My eyes narrowed instantly.
“Have you been speaking to them?”
“This is a small town,” he replied dryly. “Everyone knows what’s going on with the other.”
“Yet this same small town was unable to find the people who shot Evans dead,” I gritted out bitterly. “This same small town closed the case without making any real effort.”
“We are not the cops!” Cyril suddenly snapped, his voice rising for the first time. “Don’t you dare make it seem like we are all okay with that decision.”
My chest rose and fell unevenly as I looked away from him.
I was done with this conversation.
Pushing the chair backward harshly, I stood to my feet.
“If you want to fire me, then go ahead and do it,” I said coldly. “But I am not leaving Woodstuck.”
Believing I had made myself perfectly clear, I turned around and started walking toward the door.
But Cyril’s next words stopped me in my tracks.
“Your parents are hurting,” he said quietly. “Your mother is worried about you… especially since you’ve refused therapy.”
My hand slowly tightened around the doorknob.
“There is nothing wrong with me,” I whispered.
Even I could hear how empty the words sounded.
“Liora,” he said gently, “you stopped living the same day Evans died.”
“I am fine,” I said stubbornly. “And my parents are fine too.”
“Are they?” Cyril fired back immediately. “Did you even know your mother is now hypertensive?”
My eyes widened instantly and I turned around so quickly I almost felt dizzy.
“What did you just say?”
“Stop making them worry, Liora,” he said quietly. “Go to New York.

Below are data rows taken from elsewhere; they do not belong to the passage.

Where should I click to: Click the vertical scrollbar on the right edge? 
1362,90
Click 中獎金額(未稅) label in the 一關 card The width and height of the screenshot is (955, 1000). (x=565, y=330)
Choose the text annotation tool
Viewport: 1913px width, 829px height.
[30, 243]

Take the job offer that comes with the apartment, and attend the therapy sessions your parents already booked for you over there.”
I stared at him in shock.
My parents booked a therapist?
“They know about this New York offer?” I asked slowly.
Cyril nodded. “And they sincerely hope you’ll accept it. They don’t want you suffering like this, and I’m certain Evans would want the same thing for you.”
“I can’t just leave him behind,” I whispered before I could stop myself.
Cyril’s face softened with understanding.
“You’re not leaving him behind, Liora,” he said quietly. “You’re just giving yourself a chance to breathe again.”